Residual Entropy
The residual entropy, or erasure entropy, is a dual to the Dual Total Correlation. It is dual in the sense that together they form the entropy of the distribution.
The residual entropy was originally proposed in [VW08] to quantify the information lost by sporatic erasures in a channel. The idea here is that only the information uncorrelated with other random variables is lost if that variable is erased.
If a joint distribution consists of independent random variables, the residual entropy is equal to the Entropy:
In [1]: from dit.multivariate import entropy, residual_entropy
In [2]: d = dit.uniform_distribution(3, 2)
In [3]: entropy(d) == residual_entropy(d)
Out[3]: True
Another simple example is a distribution where one random variable is independent of the others:
In [4]: d = dit.uniform(['000', '001', '110', '111'])
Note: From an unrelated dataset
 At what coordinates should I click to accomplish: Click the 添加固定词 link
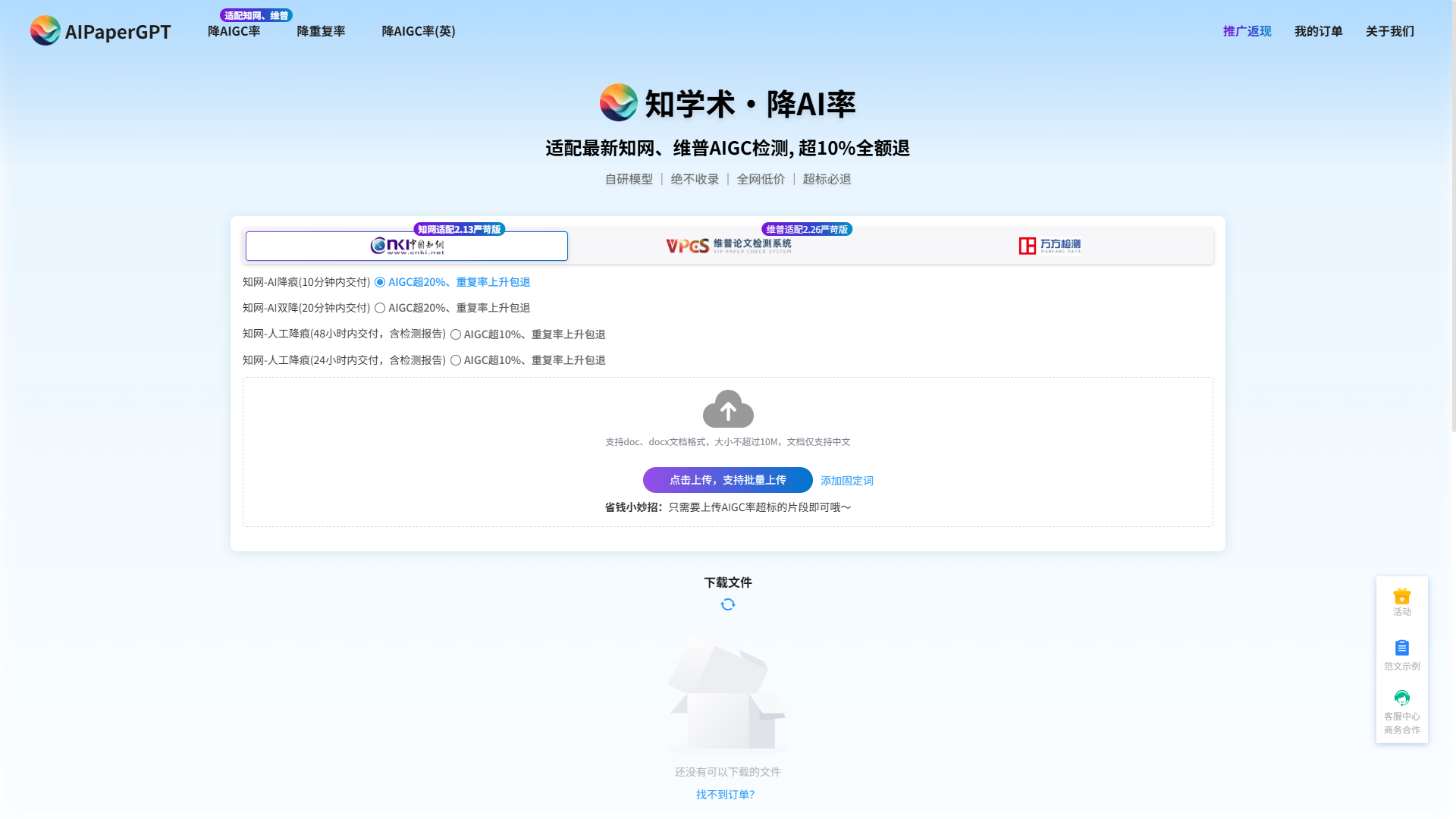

In [5]: residual_entropy(d)
Out[5]: 1.0
If we ask for the residual entropy of only the latter two random variables, the middle one is now independent of the others and so the residual entropy grows:
In [6]: residual_entropy(d, [[1], [2]])
Out[6]: 2.0
Visualization
The residual entropy consists of all the unshared information in the distribution. That is, it is the information in each variable not overlapping with any other.
API
- residual_entropy(dist, rvs=None, crvs=None)[source]
Compute the residual entropy.
- Parameters:
dist (Distribution) – The distribution from which the residual entropy is calculated.
rvs (list, None) – The indexes of the random variable used to calculate the residual entropy. If None, then the total correlation is calculated over all random variables.
crvs (list, None) – The indexes of the random variables to condition on. If None, then no variables are condition on.
- Returns:
R – The residual entropy.
- Return type:
- Raises:
ditException – Raised if dist is not a joint distribution or if rvs or crvs contain non-existant random variables.